Task goal: Each entry here needs to be given again exactly.

Dataset entries:
============================================================

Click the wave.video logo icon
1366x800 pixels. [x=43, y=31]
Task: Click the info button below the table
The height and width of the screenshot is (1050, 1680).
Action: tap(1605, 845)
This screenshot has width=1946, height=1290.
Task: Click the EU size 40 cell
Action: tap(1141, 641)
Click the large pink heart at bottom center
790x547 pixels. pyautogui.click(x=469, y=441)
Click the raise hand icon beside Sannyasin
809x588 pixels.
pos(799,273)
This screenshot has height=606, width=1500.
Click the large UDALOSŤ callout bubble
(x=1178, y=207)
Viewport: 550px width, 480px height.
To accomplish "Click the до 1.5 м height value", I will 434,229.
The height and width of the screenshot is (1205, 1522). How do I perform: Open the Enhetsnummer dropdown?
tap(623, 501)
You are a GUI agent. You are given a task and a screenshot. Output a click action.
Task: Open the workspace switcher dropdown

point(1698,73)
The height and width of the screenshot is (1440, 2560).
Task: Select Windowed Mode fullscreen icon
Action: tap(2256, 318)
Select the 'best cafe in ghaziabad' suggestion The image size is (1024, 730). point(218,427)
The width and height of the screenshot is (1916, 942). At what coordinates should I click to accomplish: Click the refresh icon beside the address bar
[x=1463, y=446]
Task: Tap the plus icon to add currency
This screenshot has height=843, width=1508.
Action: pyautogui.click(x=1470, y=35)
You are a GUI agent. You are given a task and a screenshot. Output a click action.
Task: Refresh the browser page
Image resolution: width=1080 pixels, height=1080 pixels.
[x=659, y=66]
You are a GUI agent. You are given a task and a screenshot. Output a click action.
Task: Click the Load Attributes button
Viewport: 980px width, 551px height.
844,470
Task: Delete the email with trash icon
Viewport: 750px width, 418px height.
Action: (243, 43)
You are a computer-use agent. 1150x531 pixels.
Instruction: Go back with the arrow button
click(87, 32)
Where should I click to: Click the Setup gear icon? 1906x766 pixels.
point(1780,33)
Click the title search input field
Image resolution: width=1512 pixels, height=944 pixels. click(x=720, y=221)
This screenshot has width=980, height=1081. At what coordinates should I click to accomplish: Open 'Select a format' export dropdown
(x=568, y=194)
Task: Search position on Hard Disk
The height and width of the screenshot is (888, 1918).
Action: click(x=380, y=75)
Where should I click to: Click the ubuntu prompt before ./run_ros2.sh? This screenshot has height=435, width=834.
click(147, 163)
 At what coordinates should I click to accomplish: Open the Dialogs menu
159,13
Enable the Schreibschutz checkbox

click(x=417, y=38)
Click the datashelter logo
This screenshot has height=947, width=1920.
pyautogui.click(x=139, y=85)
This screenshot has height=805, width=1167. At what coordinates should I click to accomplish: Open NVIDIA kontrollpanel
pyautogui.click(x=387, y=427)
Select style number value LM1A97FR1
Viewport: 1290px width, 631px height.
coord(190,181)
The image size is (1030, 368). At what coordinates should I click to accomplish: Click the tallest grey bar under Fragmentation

============================================================

Reply to the task:
Click the wave.video logo icon
1366x800 pixels. [x=43, y=31]
Task: Click the info button below the table
The height and width of the screenshot is (1050, 1680).
Action: tap(1605, 845)
This screenshot has width=1946, height=1290.
Task: Click the EU size 40 cell
Action: tap(1141, 641)
Click the large pink heart at bottom center
790x547 pixels. pyautogui.click(x=469, y=441)
Click the raise hand icon beside Sannyasin
809x588 pixels.
pos(799,273)
This screenshot has height=606, width=1500.
Click the large UDALOSŤ callout bubble
(x=1178, y=207)
Viewport: 550px width, 480px height.
To accomplish "Click the до 1.5 м height value", I will 434,229.
The height and width of the screenshot is (1205, 1522). How do I perform: Open the Enhetsnummer dropdown?
tap(623, 501)
You are a GUI agent. You are given a task and a screenshot. Output a click action.
Task: Open the workspace switcher dropdown

point(1698,73)
The height and width of the screenshot is (1440, 2560).
Task: Select Windowed Mode fullscreen icon
Action: tap(2256, 318)
Select the 'best cafe in ghaziabad' suggestion The image size is (1024, 730). point(218,427)
The width and height of the screenshot is (1916, 942). At what coordinates should I click to accomplish: Click the refresh icon beside the address bar
[x=1463, y=446]
Task: Tap the plus icon to add currency
This screenshot has height=843, width=1508.
Action: pyautogui.click(x=1470, y=35)
You are a GUI agent. You are given a task and a screenshot. Output a click action.
Task: Refresh the browser page
Image resolution: width=1080 pixels, height=1080 pixels.
[x=659, y=66]
You are a GUI agent. You are given a task and a screenshot. Output a click action.
Task: Click the Load Attributes button
Viewport: 980px width, 551px height.
844,470
Task: Delete the email with trash icon
Viewport: 750px width, 418px height.
Action: (243, 43)
You are a computer-use agent. 1150x531 pixels.
Instruction: Go back with the arrow button
click(87, 32)
Where should I click to: Click the Setup gear icon? 1906x766 pixels.
point(1780,33)
Click the title search input field
Image resolution: width=1512 pixels, height=944 pixels. click(x=720, y=221)
This screenshot has width=980, height=1081. At what coordinates should I click to accomplish: Open 'Select a format' export dropdown
(x=568, y=194)
Task: Search position on Hard Disk
The height and width of the screenshot is (888, 1918).
Action: click(x=380, y=75)
Where should I click to: Click the ubuntu prompt before ./run_ros2.sh? This screenshot has height=435, width=834.
click(147, 163)
 At what coordinates should I click to accomplish: Open the Dialogs menu
159,13
Enable the Schreibschutz checkbox

click(x=417, y=38)
Click the datashelter logo
This screenshot has height=947, width=1920.
pyautogui.click(x=139, y=85)
This screenshot has height=805, width=1167. At what coordinates should I click to accomplish: Open NVIDIA kontrollpanel
pyautogui.click(x=387, y=427)
Select style number value LM1A97FR1
Viewport: 1290px width, 631px height.
coord(190,181)
The image size is (1030, 368). At what coordinates should I click to accomplish: Click the tallest grey bar under Fragmentation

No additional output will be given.